I was walking down the street at night in Da Lat and walked into the edge of a piece of barbed wire that was hidden in the branches of a tree that swooped down over a sidewalk. Thank god I had on a raincoat over my head or I would have impaled my brain. Who the hell hides barbed wire in a tree over a street!!!

I saw a kid in a line to take the Dalanta waterfall roller coaster pee in a water bottle then leave it right in line.

The Open Ticket buses are the only ones in all our travels that consistently leave early.

Me and Carrie in a 'Xemo' cyclo taxi in Hue
Me and Carrie in a ‘Xemo’ cyclo taxi in Hue

I hit my head so hard on a short doorway in Nah Trang that I literally fell to the floor in pain. Seriously, can’t they build these countries for tall people? If I hit my head one more time I’m gonna need to wear a helmet to leave the apartment.

I can’t even count how many women have burped in my face. Not just one burp, but strings of them.

I rode in a Vietnam War jeep to get to the My Son ruins outside of Hoi An.

The tour guide for our My Son tour was a little racist, frequently picking on the Muslims and French. He also forced his English words out so strongly that it sounded like he was a bad voice over in an Asian movie.

Ritz and Oreos are staple snacks.

Orangina is available all over, which makes me very happy since I love the stuff!

On one overnight bus, the driver kept stopping to pick up boxes and to deliver them to other people along the route. This was clearly him making extra money and should not have been done, but when half the bus exited at one stop to use the toilet he began to yell at all the passengers. I guess we were throwing off his box delivery schedule?

Dried nuts, fruits and candy for sale in the Da Lat market, VietNam
Dried nuts, fruits and candy for sale in the Da Lat market, VietNam

When I lost my green floppy hat at a restaurant in hat in Hue, Carrie went back and watched our entire two hour dinner on fast forward on the restaurant’s security camera so the owner could prove that his staff did not steal it. Of course, the one part of the table that the camera could not see was the exact spot that held my hat.

Many tours offer an English speaking guide, but that rarely means that you can actually understand them.

It’s weird reading about the Vietnam war in the North from the North Vietnamese Army side.

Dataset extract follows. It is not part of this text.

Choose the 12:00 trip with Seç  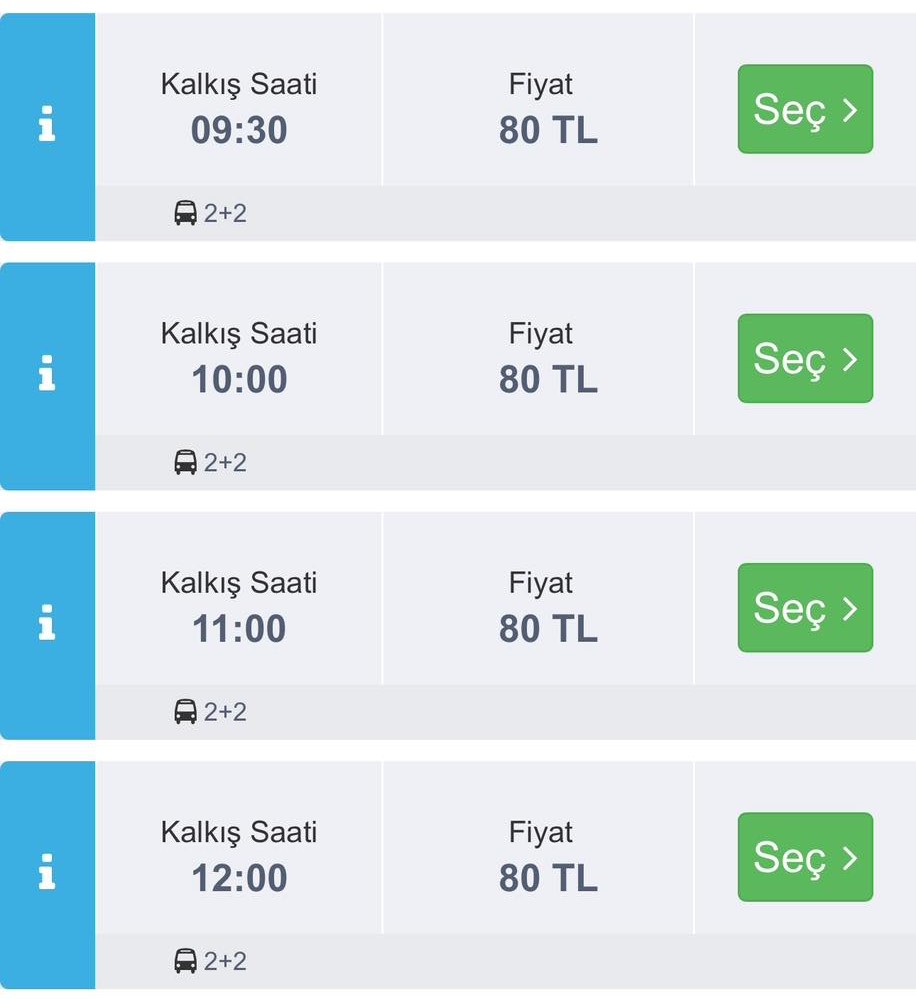click(x=805, y=857)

It’s great to commiserate with fellow Americans about the crap customer service we’ve experienced. It’s such a stark contrast from what we come to expect back home.

Is it so much to ask to get the local price? I’ve been wrestling with that question for eight months now.

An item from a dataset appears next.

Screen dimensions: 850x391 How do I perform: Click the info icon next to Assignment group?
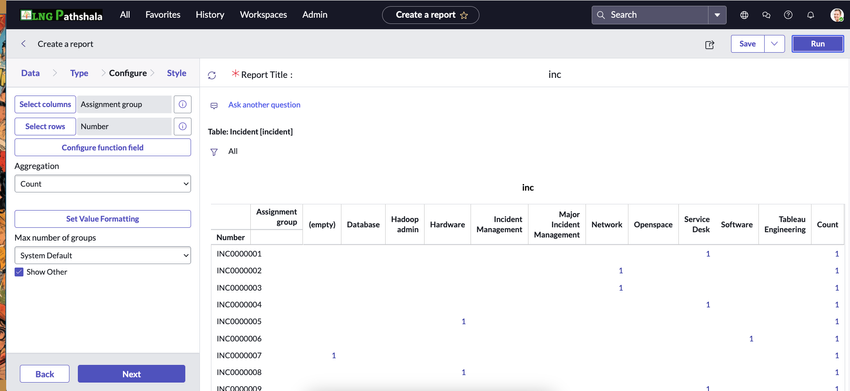pos(183,104)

Every single part of the chicken is sold in the markets of Viet Nam
Every single part of the chicken is sold in the markets of Viet Nam

Every time someone sits in front of me on a bus I pray that they don’t put their seat back. Any time I see their hand moving in the general direction of the push-back button I mentally prepare myself.

After eight months my laptop is barely holding on. The double click button doesn’t work, the right click is on its way out, the SD card reader only works sometimes and the USBs are shaky too.

I went into a bathroom to pee in a toilet at a bus stop but couldn’t find the light switch. Halfway through doing my business a man switched on the light. I said thanks, just thinking he was being helpful, but then he came up next to me to share the toilet and join me in peeing. I quickly finished and said “what the hell are you doing,” as I rushed out.

After being stopped for ten minutes on the side of the road on an overnight bus, Carrie got up and asked the driver if she could go to the bathroom really fast. He said no, she had to wait until the rest stop that would be very soon. Two minutes later the bus drove ten feet, made a left and parked. We had been across the street from the rest stop the whole time. And somehow, it just seemed normal.